>> Start INFORMATION SUPPLIED

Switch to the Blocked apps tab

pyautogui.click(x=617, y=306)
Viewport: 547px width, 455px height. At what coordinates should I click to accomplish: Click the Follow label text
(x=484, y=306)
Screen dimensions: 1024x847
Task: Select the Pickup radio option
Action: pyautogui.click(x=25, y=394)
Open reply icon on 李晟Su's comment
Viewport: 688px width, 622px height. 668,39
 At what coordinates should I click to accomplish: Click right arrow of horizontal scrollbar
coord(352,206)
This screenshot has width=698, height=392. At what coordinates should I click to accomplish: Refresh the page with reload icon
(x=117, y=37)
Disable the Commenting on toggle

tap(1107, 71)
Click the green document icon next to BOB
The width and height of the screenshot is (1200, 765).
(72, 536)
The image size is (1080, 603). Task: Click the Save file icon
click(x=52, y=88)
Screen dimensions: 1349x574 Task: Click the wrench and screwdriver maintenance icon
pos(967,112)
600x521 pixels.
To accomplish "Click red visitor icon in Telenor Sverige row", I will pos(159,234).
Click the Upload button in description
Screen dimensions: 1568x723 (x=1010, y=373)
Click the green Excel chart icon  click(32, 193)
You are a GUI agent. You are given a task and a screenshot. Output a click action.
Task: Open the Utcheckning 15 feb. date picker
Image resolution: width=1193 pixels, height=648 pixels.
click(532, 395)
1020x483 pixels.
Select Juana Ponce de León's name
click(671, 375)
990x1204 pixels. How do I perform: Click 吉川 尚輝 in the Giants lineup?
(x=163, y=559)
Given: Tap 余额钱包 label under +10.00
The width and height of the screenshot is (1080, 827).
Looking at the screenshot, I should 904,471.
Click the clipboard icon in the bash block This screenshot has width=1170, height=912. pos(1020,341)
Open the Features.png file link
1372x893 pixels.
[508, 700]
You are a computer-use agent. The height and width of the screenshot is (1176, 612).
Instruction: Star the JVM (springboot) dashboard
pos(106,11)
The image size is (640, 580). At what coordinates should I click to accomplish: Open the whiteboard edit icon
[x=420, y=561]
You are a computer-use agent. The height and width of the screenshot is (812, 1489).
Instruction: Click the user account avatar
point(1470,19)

>> End INFORMATION SUPPLIED

Rewrite the rows above, changing each "At what coordinates should I click to accomplish" to "Where should I click to accomplish" and keeping everything else the same.

-- ANSWER FOR THE TASK --
Switch to the Blocked apps tab

pyautogui.click(x=617, y=306)
Viewport: 547px width, 455px height. Where should I click to accomplish: Click the Follow label text
(x=484, y=306)
Screen dimensions: 1024x847
Task: Select the Pickup radio option
Action: pyautogui.click(x=25, y=394)
Open reply icon on 李晟Su's comment
Viewport: 688px width, 622px height. 668,39
 Where should I click to accomplish: Click right arrow of horizontal scrollbar
coord(352,206)
This screenshot has width=698, height=392. Where should I click to accomplish: Refresh the page with reload icon
(x=117, y=37)
Disable the Commenting on toggle

tap(1107, 71)
Click the green document icon next to BOB
The width and height of the screenshot is (1200, 765).
(72, 536)
The image size is (1080, 603). Task: Click the Save file icon
click(x=52, y=88)
Screen dimensions: 1349x574 Task: Click the wrench and screwdriver maintenance icon
pos(967,112)
600x521 pixels.
To accomplish "Click red visitor icon in Telenor Sverige row", I will pos(159,234).
Click the Upload button in description
Screen dimensions: 1568x723 (x=1010, y=373)
Click the green Excel chart icon  click(32, 193)
You are a GUI agent. You are given a task and a screenshot. Output a click action.
Task: Open the Utcheckning 15 feb. date picker
Image resolution: width=1193 pixels, height=648 pixels.
click(532, 395)
1020x483 pixels.
Select Juana Ponce de León's name
click(671, 375)
990x1204 pixels. How do I perform: Click 吉川 尚輝 in the Giants lineup?
(x=163, y=559)
Given: Tap 余额钱包 label under +10.00
The width and height of the screenshot is (1080, 827).
Looking at the screenshot, I should 904,471.
Click the clipboard icon in the bash block This screenshot has width=1170, height=912. pos(1020,341)
Open the Features.png file link
1372x893 pixels.
[508, 700]
You are a computer-use agent. The height and width of the screenshot is (1176, 612).
Instruction: Star the JVM (springboot) dashboard
pos(106,11)
The image size is (640, 580). Where should I click to accomplish: Open the whiteboard edit icon
[x=420, y=561]
You are a computer-use agent. The height and width of the screenshot is (812, 1489).
Instruction: Click the user account avatar
point(1470,19)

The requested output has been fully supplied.